PROBLEM DETAILS: Could you give the data that follows again exactly, without its pictures?

EXERCISE DATA:
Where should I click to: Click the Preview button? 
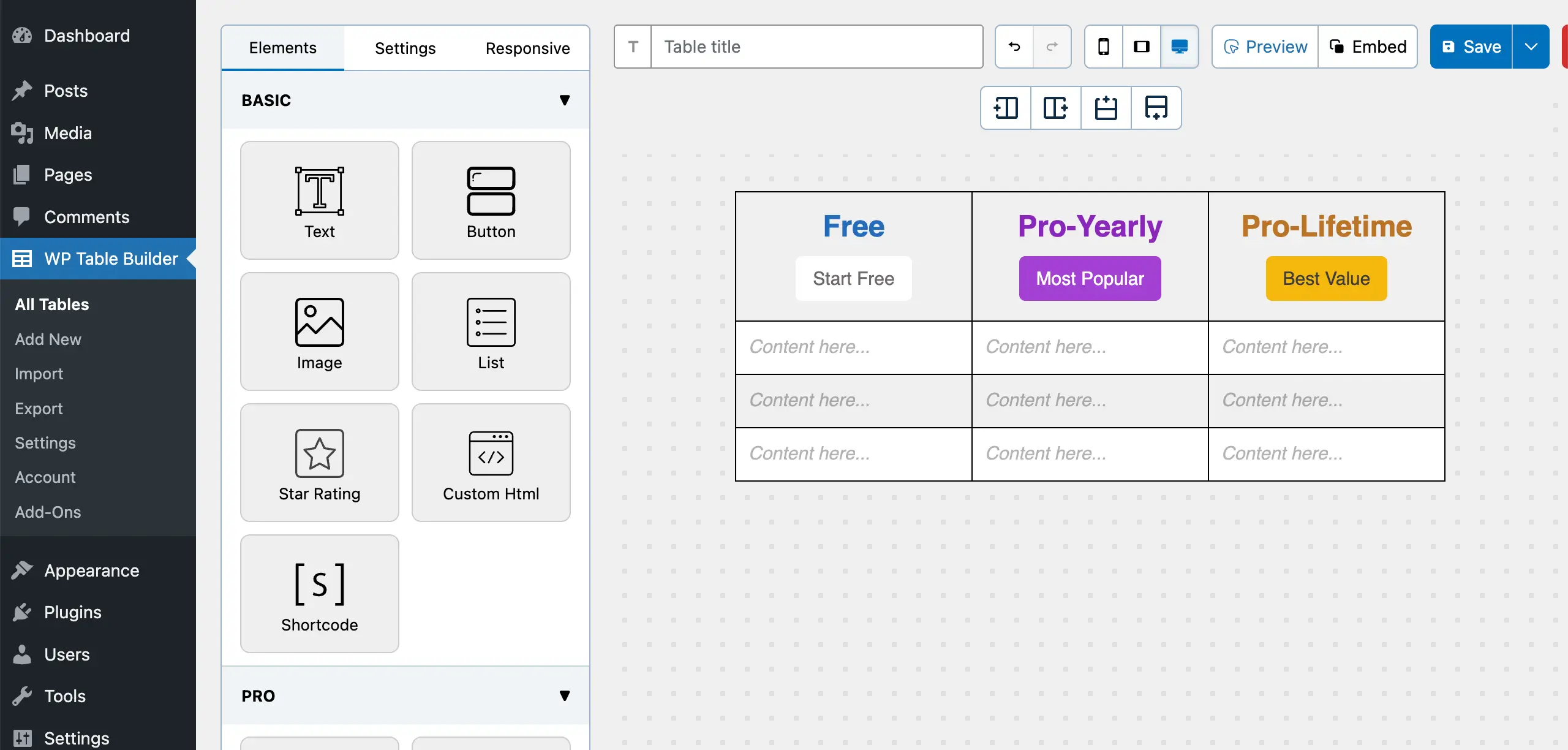tap(1265, 47)
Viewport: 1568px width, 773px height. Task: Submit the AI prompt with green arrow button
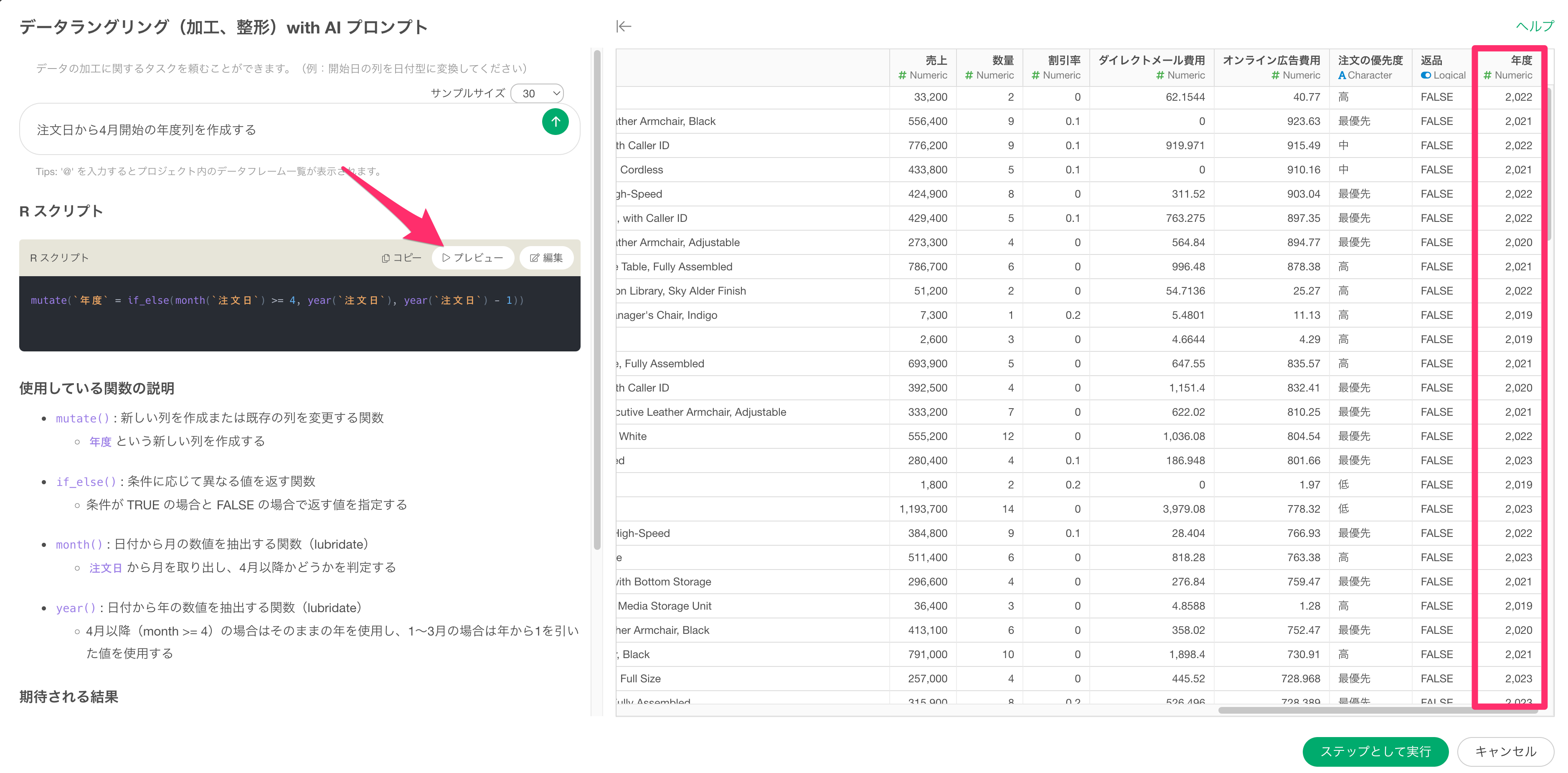point(555,122)
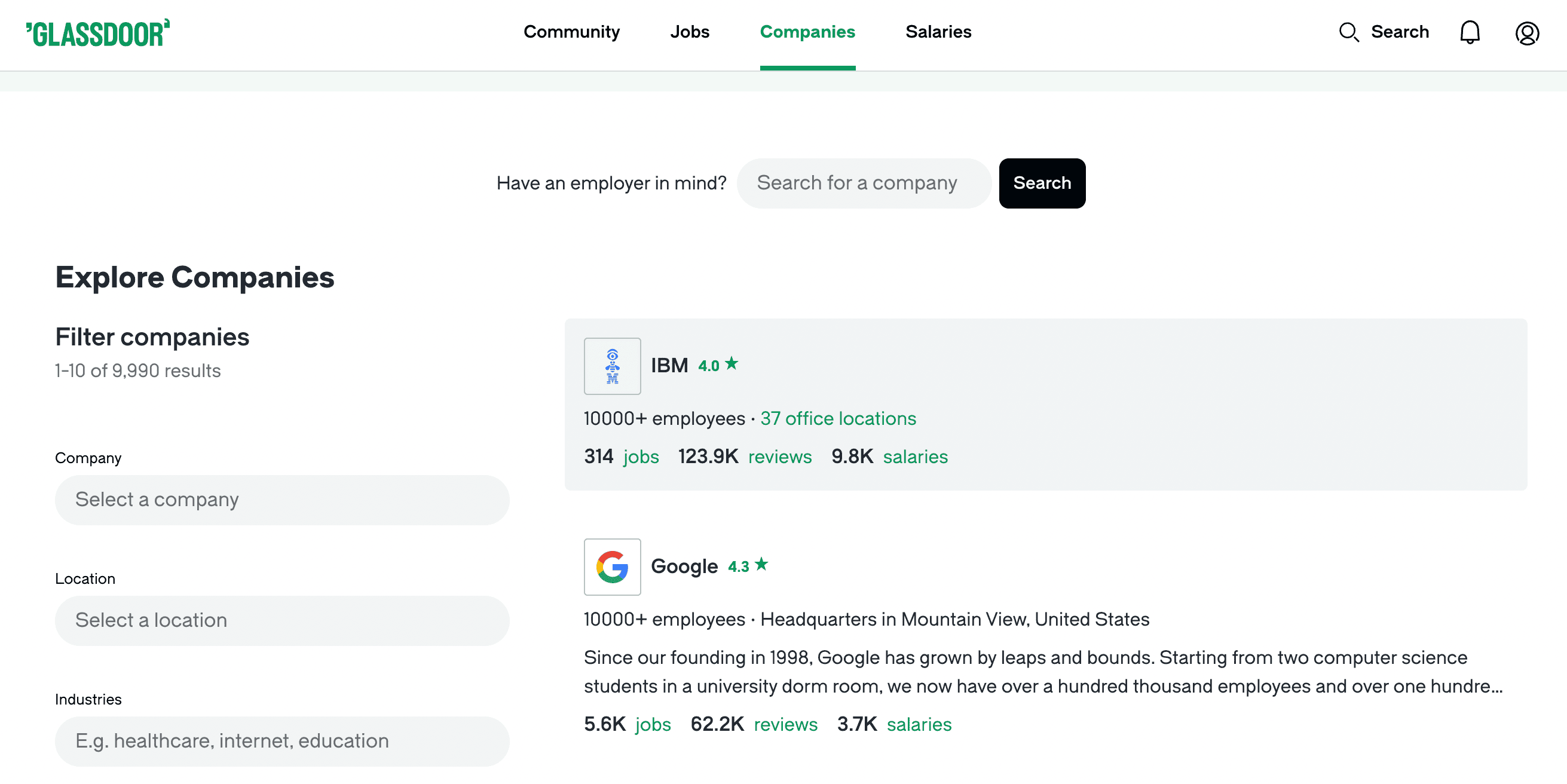
Task: Switch to the Jobs tab
Action: 689,32
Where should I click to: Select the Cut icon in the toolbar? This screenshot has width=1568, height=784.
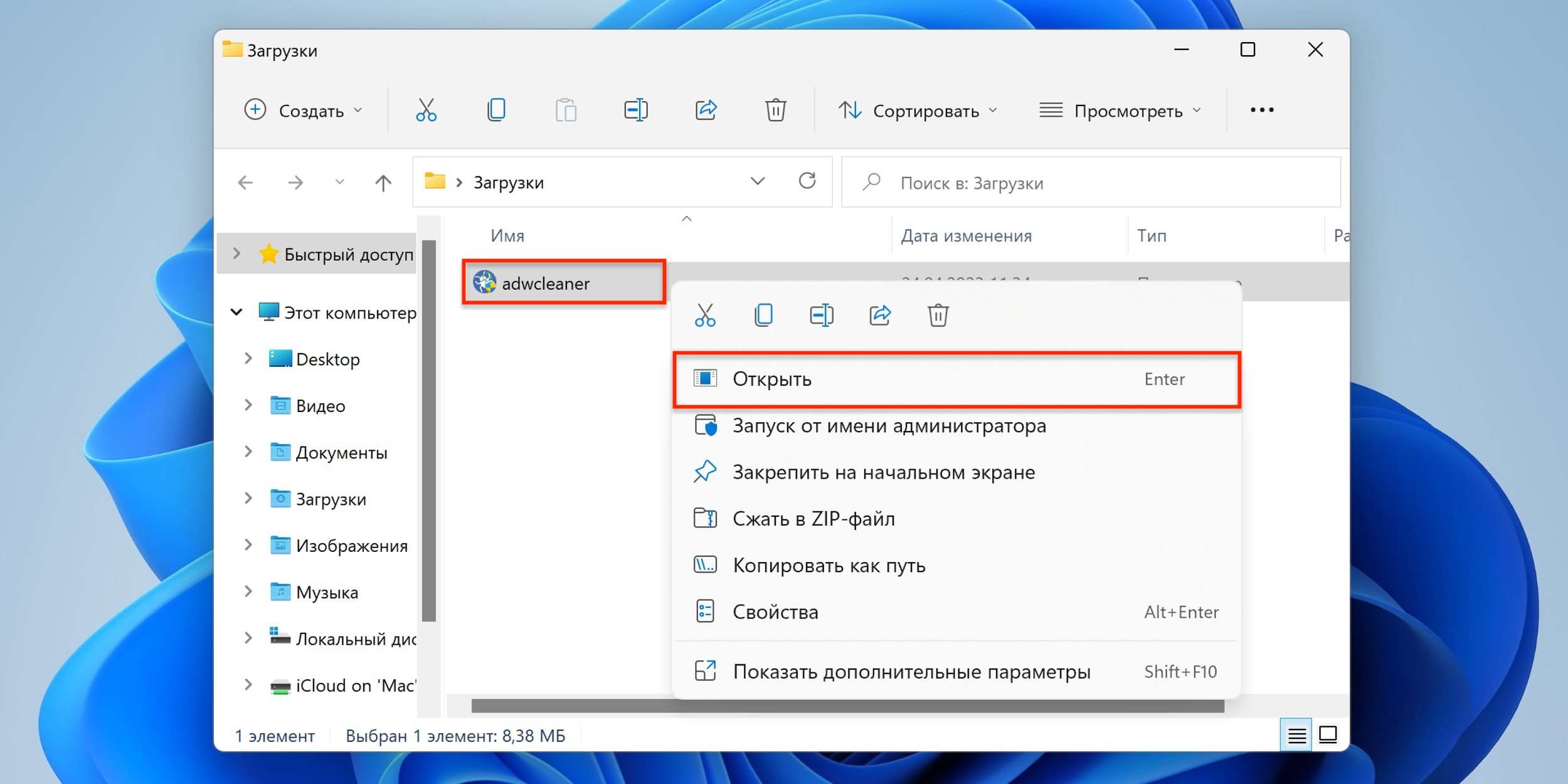tap(426, 110)
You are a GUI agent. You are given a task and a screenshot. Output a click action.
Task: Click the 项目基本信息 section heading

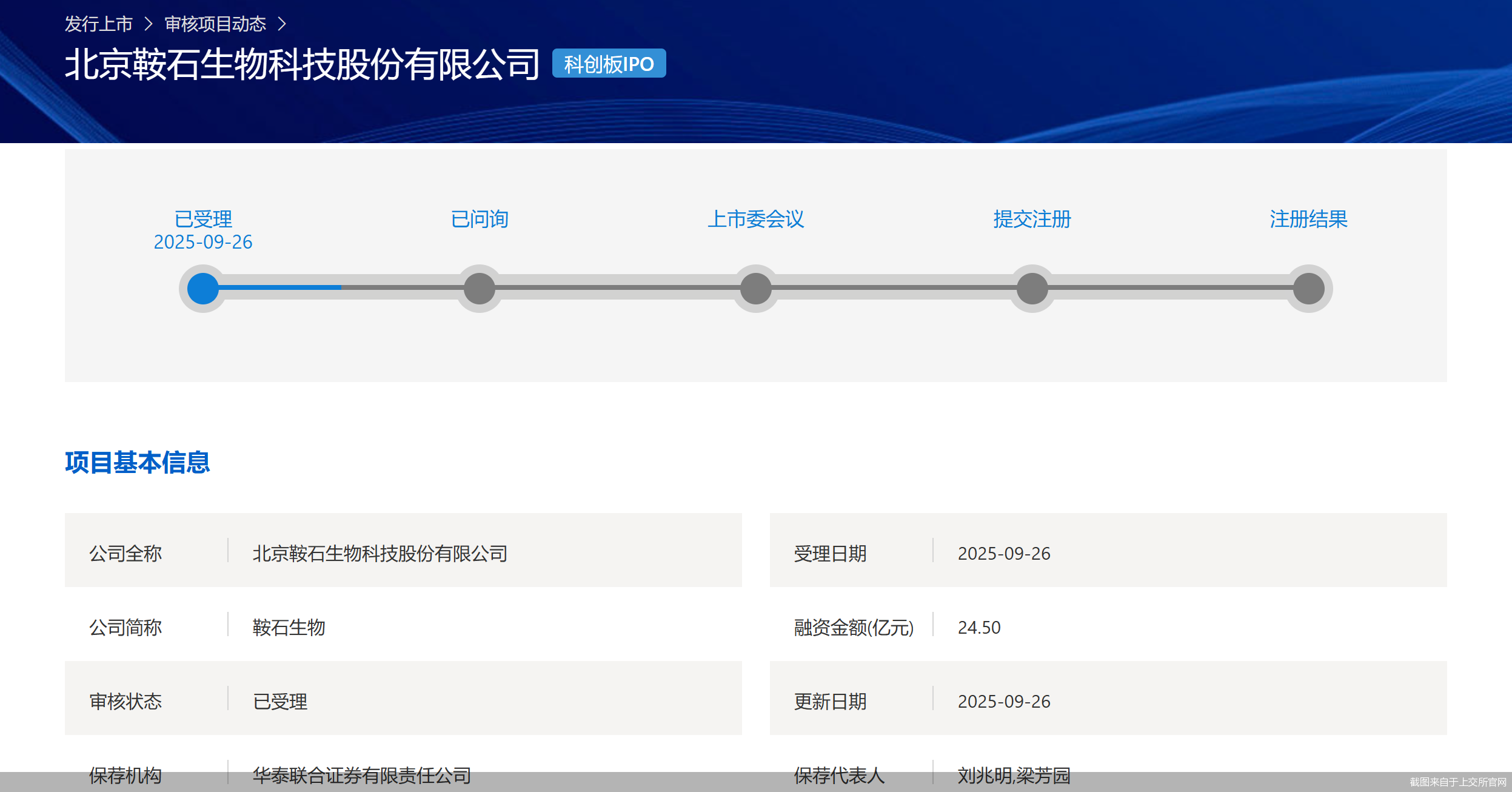click(138, 463)
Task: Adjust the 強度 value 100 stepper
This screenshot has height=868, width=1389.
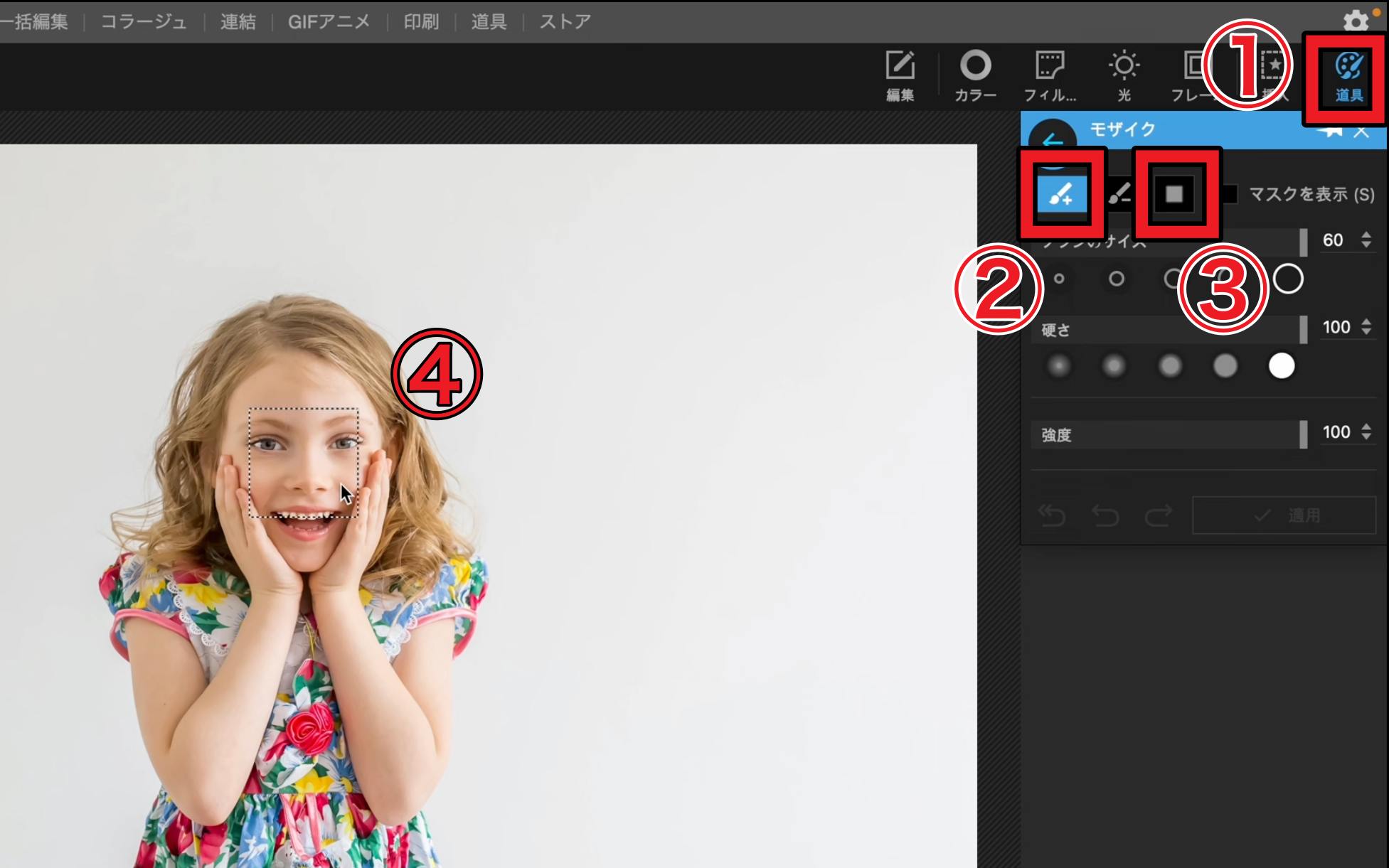Action: tap(1366, 432)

EXERCISE ANSWER:
Where should I click to: Click the Preview button? 
tap(1265, 47)
Viewport: 1568px width, 773px height. Task: Submit the AI prompt with green arrow button
point(555,122)
Task: Switch to the Jobs tab
Action: 689,32
Where should I click to: Select the Cut icon in the toolbar? This screenshot has width=1568, height=784.
tap(426, 110)
You are a GUI agent. You are given a task and a screenshot. Output a click action.
Task: Click the 项目基本信息 section heading

click(138, 463)
Task: Adjust the 強度 value 100 stepper
This screenshot has height=868, width=1389.
Action: tap(1366, 432)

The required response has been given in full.